Source data:
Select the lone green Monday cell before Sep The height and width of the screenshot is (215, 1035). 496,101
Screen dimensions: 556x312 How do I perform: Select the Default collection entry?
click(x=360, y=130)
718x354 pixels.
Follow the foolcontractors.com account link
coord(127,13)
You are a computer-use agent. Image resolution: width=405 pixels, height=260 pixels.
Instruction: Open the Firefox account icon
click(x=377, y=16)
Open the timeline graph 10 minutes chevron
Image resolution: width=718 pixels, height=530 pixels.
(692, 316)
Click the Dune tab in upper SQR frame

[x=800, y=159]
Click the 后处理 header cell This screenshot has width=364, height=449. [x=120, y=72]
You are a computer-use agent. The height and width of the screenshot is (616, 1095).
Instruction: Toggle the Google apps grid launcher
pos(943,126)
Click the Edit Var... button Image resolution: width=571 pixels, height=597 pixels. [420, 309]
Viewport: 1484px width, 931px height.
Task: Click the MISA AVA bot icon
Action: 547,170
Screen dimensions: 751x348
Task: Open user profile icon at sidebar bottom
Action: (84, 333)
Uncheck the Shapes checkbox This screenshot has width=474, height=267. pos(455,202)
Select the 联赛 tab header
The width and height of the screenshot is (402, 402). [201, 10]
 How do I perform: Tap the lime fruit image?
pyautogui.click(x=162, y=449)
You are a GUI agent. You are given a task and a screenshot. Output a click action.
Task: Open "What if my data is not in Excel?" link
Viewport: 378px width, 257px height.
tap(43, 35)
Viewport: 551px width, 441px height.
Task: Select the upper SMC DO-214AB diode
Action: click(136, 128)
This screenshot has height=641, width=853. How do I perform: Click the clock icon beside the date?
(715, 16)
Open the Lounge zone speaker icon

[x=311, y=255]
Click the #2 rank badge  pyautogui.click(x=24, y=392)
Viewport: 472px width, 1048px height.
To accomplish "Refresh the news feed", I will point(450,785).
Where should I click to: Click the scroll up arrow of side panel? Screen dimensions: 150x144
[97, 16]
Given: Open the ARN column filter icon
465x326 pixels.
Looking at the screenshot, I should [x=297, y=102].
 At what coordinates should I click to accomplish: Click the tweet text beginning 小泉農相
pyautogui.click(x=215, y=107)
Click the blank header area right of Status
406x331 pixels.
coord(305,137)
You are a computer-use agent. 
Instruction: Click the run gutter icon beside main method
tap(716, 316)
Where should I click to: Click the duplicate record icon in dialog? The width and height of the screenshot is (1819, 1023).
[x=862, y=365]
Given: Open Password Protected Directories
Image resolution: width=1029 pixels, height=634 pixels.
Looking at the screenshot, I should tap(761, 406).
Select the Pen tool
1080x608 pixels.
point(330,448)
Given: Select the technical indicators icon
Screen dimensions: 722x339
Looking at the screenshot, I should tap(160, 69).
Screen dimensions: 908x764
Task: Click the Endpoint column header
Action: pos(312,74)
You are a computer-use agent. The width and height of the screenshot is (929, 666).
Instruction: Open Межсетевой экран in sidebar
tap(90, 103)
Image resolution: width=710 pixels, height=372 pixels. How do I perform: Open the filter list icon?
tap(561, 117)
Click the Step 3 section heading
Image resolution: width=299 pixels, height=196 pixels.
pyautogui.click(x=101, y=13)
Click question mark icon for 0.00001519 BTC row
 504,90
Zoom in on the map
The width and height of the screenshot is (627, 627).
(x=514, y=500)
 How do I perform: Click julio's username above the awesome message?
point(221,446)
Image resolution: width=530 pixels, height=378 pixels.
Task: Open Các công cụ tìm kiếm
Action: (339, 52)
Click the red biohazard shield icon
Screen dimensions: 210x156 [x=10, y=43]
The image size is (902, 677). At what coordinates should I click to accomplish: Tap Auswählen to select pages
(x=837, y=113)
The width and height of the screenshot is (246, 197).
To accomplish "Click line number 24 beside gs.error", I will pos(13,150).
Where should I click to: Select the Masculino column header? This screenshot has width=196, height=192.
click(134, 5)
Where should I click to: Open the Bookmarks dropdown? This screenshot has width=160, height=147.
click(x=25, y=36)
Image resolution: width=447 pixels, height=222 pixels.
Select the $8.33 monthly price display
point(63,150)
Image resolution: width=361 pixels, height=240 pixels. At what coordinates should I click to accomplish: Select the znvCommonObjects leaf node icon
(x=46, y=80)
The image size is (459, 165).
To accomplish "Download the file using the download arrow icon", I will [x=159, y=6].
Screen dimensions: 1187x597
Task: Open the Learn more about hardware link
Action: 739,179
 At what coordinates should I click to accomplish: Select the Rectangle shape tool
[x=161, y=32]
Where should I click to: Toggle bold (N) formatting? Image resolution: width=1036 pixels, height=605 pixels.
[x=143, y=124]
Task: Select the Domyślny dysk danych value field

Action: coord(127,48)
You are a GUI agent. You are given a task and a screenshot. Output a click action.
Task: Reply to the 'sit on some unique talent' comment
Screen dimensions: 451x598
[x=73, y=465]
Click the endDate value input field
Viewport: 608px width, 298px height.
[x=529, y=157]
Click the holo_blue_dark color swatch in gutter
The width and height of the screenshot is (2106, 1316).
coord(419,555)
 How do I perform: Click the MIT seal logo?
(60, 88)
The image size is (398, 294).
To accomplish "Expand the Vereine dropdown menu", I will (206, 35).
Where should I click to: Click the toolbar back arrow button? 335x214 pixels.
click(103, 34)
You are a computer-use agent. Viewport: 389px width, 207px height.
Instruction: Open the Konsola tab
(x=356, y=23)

- _Task description_
Reproduce every one of the records above line for line, without changing anything.

- _Answer for the task_
Select the lone green Monday cell before Sep The height and width of the screenshot is (215, 1035). 496,101
Screen dimensions: 556x312 How do I perform: Select the Default collection entry?
click(x=360, y=130)
718x354 pixels.
Follow the foolcontractors.com account link
coord(127,13)
You are a computer-use agent. Image resolution: width=405 pixels, height=260 pixels.
Instruction: Open the Firefox account icon
click(x=377, y=16)
Open the timeline graph 10 minutes chevron
Image resolution: width=718 pixels, height=530 pixels.
(692, 316)
Click the Dune tab in upper SQR frame

[x=800, y=159]
Click the 后处理 header cell This screenshot has width=364, height=449. [x=120, y=72]
You are a computer-use agent. The height and width of the screenshot is (616, 1095).
Instruction: Toggle the Google apps grid launcher
pos(943,126)
Click the Edit Var... button Image resolution: width=571 pixels, height=597 pixels. [420, 309]
Viewport: 1484px width, 931px height.
Task: Click the MISA AVA bot icon
Action: 547,170
Screen dimensions: 751x348
Task: Open user profile icon at sidebar bottom
Action: (84, 333)
Uncheck the Shapes checkbox This screenshot has width=474, height=267. pos(455,202)
Select the 联赛 tab header
The width and height of the screenshot is (402, 402). [201, 10]
 How do I perform: Tap the lime fruit image?
pyautogui.click(x=162, y=449)
You are a GUI agent. You are given a task and a screenshot. Output a click action.
Task: Open "What if my data is not in Excel?" link
Viewport: 378px width, 257px height.
tap(43, 35)
Viewport: 551px width, 441px height.
Task: Select the upper SMC DO-214AB diode
Action: click(136, 128)
This screenshot has height=641, width=853. How do I perform: Click the clock icon beside the date?
(715, 16)
Open the Lounge zone speaker icon

[x=311, y=255]
Click the #2 rank badge  pyautogui.click(x=24, y=392)
Viewport: 472px width, 1048px height.
To accomplish "Refresh the news feed", I will point(450,785).
Where should I click to: Click the scroll up arrow of side panel? Screen dimensions: 150x144
[97, 16]
Given: Open the ARN column filter icon
465x326 pixels.
Looking at the screenshot, I should [x=297, y=102].
 At what coordinates should I click to accomplish: Click the tweet text beginning 小泉農相
pyautogui.click(x=215, y=107)
Click the blank header area right of Status
406x331 pixels.
coord(305,137)
You are a computer-use agent. 
Instruction: Click the run gutter icon beside main method
tap(716, 316)
Where should I click to: Click the duplicate record icon in dialog? The width and height of the screenshot is (1819, 1023).
[x=862, y=365]
Given: Open Password Protected Directories
Image resolution: width=1029 pixels, height=634 pixels.
Looking at the screenshot, I should tap(761, 406).
Select the Pen tool
1080x608 pixels.
point(330,448)
Given: Select the technical indicators icon
Screen dimensions: 722x339
Looking at the screenshot, I should tap(160, 69).
Screen dimensions: 908x764
Task: Click the Endpoint column header
Action: pos(312,74)
You are a computer-use agent. The width and height of the screenshot is (929, 666).
Instruction: Open Межсетевой экран in sidebar
tap(90, 103)
Image resolution: width=710 pixels, height=372 pixels. How do I perform: Open the filter list icon?
tap(561, 117)
Click the Step 3 section heading
Image resolution: width=299 pixels, height=196 pixels.
pyautogui.click(x=101, y=13)
Click question mark icon for 0.00001519 BTC row
 504,90
Zoom in on the map
The width and height of the screenshot is (627, 627).
(x=514, y=500)
 How do I perform: Click julio's username above the awesome message?
point(221,446)
Image resolution: width=530 pixels, height=378 pixels.
Task: Open Các công cụ tìm kiếm
Action: (339, 52)
Click the red biohazard shield icon
Screen dimensions: 210x156 [x=10, y=43]
The image size is (902, 677). At what coordinates should I click to accomplish: Tap Auswählen to select pages
(x=837, y=113)
The width and height of the screenshot is (246, 197).
To accomplish "Click line number 24 beside gs.error", I will pos(13,150).
Where should I click to: Select the Masculino column header? This screenshot has width=196, height=192.
click(134, 5)
Where should I click to: Open the Bookmarks dropdown? This screenshot has width=160, height=147.
click(x=25, y=36)
Image resolution: width=447 pixels, height=222 pixels.
Select the $8.33 monthly price display
point(63,150)
Image resolution: width=361 pixels, height=240 pixels. At what coordinates should I click to accomplish: Select the znvCommonObjects leaf node icon
(x=46, y=80)
The image size is (459, 165).
To accomplish "Download the file using the download arrow icon", I will [x=159, y=6].
Screen dimensions: 1187x597
Task: Open the Learn more about hardware link
Action: 739,179
 At what coordinates should I click to accomplish: Select the Rectangle shape tool
[x=161, y=32]
Where should I click to: Toggle bold (N) formatting? Image resolution: width=1036 pixels, height=605 pixels.
[x=143, y=124]
Task: Select the Domyślny dysk danych value field

Action: coord(127,48)
You are a GUI agent. You are given a task and a screenshot. Output a click action.
Task: Reply to the 'sit on some unique talent' comment
Screen dimensions: 451x598
[x=73, y=465]
Click the endDate value input field
Viewport: 608px width, 298px height.
[x=529, y=157]
Click the holo_blue_dark color swatch in gutter
The width and height of the screenshot is (2106, 1316).
coord(419,555)
 How do I perform: Click the MIT seal logo?
(60, 88)
The image size is (398, 294).
To accomplish "Expand the Vereine dropdown menu", I will (206, 35).
Where should I click to: Click the toolbar back arrow button? 335x214 pixels.
click(103, 34)
You are a computer-use agent. Viewport: 389px width, 207px height.
Instruction: Open the Konsola tab
(x=356, y=23)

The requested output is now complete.